In conclusione, i paesi latino americani stanno andando nella stessa direzione, alla ricerca di alternative alla politica di indiscriminata repressione.

Guardando al futuro

La linea della proibizione, della repressione, della punizione, non solo non risolve i problemi ma ne crea di nuovi e ancora più seri.
Le politiche basate sulla depenalizzazione del consumo, sul trattamento della dipendenza, sulla prevenzione di infezioni come quella dello Hiv, si sono rivelate più efficaci e più umane.
In America Latina, diversi paesi si sono messi, o si stanno mettendo, su questa strada. Occorre sostenere il cambiamento nella legislazione, nelle campagne di educazione, nei programmi di trattamento, nell’informazione.
Le forze di sicurezza dovrebbero concentrarsi sulla lotta al crimine organizzato. L’eccessiva concentrazione sui consumatori rappresenta uno spreco delle limitate risorse e apre la porta alla corruzione delle forze militari e della polizia.

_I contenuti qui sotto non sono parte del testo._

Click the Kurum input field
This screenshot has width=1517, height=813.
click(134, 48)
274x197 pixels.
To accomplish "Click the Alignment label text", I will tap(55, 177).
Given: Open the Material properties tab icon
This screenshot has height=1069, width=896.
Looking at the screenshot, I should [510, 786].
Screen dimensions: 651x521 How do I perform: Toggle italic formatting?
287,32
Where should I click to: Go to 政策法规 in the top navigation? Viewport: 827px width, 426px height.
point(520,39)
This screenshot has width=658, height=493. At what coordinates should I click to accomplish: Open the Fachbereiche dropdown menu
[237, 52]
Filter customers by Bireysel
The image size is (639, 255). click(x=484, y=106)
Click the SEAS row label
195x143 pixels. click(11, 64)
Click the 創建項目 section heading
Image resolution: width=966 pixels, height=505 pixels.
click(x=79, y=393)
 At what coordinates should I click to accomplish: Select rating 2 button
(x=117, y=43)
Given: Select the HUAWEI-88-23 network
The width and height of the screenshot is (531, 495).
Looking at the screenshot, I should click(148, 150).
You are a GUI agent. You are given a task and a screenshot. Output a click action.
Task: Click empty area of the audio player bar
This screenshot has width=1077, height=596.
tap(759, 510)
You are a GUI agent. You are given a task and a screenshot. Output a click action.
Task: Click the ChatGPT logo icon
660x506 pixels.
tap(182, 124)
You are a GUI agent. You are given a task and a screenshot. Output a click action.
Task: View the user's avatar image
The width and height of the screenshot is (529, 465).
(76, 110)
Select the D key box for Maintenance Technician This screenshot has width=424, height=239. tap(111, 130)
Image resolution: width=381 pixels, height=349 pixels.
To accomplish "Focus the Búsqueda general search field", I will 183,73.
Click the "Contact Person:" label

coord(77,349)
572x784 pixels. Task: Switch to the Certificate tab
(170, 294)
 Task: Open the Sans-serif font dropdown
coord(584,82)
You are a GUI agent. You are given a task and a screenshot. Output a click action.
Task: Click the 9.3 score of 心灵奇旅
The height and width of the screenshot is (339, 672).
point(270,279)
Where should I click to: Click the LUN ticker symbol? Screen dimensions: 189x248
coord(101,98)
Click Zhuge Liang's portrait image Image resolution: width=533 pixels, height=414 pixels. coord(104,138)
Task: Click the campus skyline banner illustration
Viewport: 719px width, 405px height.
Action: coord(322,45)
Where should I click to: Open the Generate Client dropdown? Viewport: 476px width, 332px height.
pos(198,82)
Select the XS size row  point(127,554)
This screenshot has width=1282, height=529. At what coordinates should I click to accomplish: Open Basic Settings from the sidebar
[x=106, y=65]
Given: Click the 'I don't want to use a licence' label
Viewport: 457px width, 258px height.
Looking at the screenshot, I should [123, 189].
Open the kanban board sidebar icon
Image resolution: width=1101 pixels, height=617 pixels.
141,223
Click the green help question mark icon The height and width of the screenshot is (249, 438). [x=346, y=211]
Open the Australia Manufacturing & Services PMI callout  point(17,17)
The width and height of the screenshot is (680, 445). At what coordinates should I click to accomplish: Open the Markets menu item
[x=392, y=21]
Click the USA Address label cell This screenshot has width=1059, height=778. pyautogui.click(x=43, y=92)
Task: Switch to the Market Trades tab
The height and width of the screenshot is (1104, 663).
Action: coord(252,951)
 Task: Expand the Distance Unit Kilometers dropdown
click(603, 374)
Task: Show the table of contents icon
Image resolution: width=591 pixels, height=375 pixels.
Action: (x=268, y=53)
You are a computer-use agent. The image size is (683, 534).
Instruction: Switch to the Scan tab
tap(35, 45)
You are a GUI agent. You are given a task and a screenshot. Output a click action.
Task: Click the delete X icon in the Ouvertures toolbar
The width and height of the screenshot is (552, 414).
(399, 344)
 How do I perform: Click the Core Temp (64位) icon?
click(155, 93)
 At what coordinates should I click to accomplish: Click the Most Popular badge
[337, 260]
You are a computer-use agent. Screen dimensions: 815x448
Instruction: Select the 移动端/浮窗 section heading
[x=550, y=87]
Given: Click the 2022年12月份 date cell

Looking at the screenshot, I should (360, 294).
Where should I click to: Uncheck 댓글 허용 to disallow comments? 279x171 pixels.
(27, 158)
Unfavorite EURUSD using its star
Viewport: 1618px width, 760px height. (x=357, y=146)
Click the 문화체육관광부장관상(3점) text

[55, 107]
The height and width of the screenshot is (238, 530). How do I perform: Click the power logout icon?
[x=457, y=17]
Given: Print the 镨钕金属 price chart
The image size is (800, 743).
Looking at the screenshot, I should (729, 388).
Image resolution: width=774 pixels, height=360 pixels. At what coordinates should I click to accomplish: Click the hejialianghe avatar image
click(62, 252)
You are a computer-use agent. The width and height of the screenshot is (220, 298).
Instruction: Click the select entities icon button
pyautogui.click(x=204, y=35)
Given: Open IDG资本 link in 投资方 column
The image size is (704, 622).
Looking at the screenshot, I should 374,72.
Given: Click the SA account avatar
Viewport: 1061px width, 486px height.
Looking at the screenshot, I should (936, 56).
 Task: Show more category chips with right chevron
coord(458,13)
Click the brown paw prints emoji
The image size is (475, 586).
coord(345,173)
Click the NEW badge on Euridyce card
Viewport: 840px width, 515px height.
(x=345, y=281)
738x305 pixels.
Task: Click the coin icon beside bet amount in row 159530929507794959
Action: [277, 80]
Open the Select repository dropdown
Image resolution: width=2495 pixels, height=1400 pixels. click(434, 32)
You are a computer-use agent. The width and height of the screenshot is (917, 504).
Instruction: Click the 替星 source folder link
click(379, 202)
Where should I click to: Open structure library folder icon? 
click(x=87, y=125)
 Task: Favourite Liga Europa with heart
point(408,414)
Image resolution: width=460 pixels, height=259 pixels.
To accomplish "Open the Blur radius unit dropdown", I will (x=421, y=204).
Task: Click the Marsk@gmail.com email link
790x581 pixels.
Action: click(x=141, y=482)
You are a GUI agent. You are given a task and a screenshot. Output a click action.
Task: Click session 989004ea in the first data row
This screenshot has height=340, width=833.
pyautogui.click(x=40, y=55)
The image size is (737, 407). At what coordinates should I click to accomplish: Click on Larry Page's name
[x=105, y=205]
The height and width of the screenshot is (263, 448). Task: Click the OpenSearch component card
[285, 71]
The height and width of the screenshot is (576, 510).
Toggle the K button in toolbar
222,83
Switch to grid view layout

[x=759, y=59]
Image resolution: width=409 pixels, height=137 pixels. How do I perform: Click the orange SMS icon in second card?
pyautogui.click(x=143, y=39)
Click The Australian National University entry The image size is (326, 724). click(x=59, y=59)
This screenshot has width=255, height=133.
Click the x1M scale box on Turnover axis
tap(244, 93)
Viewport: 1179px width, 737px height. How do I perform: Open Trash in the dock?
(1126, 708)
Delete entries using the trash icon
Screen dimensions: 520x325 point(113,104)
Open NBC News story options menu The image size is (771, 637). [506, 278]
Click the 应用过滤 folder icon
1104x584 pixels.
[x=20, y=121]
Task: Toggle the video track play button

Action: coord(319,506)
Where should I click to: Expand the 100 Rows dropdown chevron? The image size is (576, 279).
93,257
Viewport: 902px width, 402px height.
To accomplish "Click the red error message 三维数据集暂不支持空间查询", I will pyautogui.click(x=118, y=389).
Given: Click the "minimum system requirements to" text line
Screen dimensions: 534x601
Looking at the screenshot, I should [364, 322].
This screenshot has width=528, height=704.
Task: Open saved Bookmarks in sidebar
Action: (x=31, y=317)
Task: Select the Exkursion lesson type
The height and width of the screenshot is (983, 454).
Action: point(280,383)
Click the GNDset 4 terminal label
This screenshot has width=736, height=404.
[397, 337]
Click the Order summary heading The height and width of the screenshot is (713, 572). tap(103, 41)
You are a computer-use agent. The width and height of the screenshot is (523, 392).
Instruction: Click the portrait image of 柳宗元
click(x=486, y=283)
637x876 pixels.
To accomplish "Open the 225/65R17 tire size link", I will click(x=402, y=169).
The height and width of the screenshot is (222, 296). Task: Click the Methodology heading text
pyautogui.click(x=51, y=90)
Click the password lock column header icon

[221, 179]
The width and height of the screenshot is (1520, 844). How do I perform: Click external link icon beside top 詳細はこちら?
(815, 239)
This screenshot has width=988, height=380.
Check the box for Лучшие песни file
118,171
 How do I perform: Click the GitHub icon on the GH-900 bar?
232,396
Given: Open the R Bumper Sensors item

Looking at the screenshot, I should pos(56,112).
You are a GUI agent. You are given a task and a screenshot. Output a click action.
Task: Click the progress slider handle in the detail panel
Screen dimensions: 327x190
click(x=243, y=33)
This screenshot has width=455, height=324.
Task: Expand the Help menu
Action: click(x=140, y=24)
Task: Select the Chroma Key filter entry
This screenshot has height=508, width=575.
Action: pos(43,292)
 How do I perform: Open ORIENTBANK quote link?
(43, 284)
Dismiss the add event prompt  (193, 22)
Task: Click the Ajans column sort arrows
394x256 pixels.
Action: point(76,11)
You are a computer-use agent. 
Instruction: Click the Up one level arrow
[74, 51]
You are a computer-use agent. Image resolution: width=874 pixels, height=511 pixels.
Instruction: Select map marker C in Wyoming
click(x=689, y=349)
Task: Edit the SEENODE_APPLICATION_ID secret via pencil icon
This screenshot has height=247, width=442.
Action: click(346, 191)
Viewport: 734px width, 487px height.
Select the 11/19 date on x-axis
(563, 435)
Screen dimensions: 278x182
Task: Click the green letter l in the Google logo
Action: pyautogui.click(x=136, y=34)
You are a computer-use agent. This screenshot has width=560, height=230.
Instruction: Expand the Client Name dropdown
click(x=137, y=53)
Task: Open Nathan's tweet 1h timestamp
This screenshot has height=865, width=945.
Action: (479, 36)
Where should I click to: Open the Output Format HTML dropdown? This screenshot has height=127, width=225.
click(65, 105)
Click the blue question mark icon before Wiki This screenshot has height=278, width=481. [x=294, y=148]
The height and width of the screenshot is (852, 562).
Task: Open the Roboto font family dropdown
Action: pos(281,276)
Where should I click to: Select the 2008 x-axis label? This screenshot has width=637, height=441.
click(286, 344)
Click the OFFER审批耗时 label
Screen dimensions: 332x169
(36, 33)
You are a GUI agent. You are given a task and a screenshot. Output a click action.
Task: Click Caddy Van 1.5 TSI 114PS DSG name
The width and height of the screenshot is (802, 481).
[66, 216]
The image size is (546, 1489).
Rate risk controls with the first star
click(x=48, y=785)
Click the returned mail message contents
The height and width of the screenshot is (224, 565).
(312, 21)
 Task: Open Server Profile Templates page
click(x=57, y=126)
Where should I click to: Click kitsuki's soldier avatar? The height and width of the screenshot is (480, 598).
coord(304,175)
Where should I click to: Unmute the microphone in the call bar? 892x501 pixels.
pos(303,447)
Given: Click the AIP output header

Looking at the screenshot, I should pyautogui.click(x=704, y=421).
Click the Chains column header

La ricerca di alternative nelle coltivazioni non deve escludere a priori la possibilità di un uso legale delle coltivazioni attuali. La nuova ricerca scientifica potrebbe valorizzare l’uso della cannabis e della coca come ingredienti per medicinali, per usi culinari, per gomme da masticare, per la produzione di fibre molto resistenti da utilizzare per tessuti e corde, per prodotti di igiene, per combustibili e per plastiche di origine vegetale.
I parlamentari, i governi, le autorità di giustizia, le organizzazioni per la pubblica sicurezza, gli operatori sociosanitari, le organizzazioni della società civile devono diventare protagonisti di un dibattito aperto e informato, senza interessi corporativi.
C’è bisogno di nuovi forum di dibattito, all’interno di ciasun paese e fra i diversi paesi, per trovare soluzioni regionali.
In quanto regione che più ha sofferto gli effetti negativi della war on drugs, l’America Latina può dare un efficace contributo alla ricerca di nuovi paradigmi per affrontare i problemi del commercio e del consumo di droghe illegali.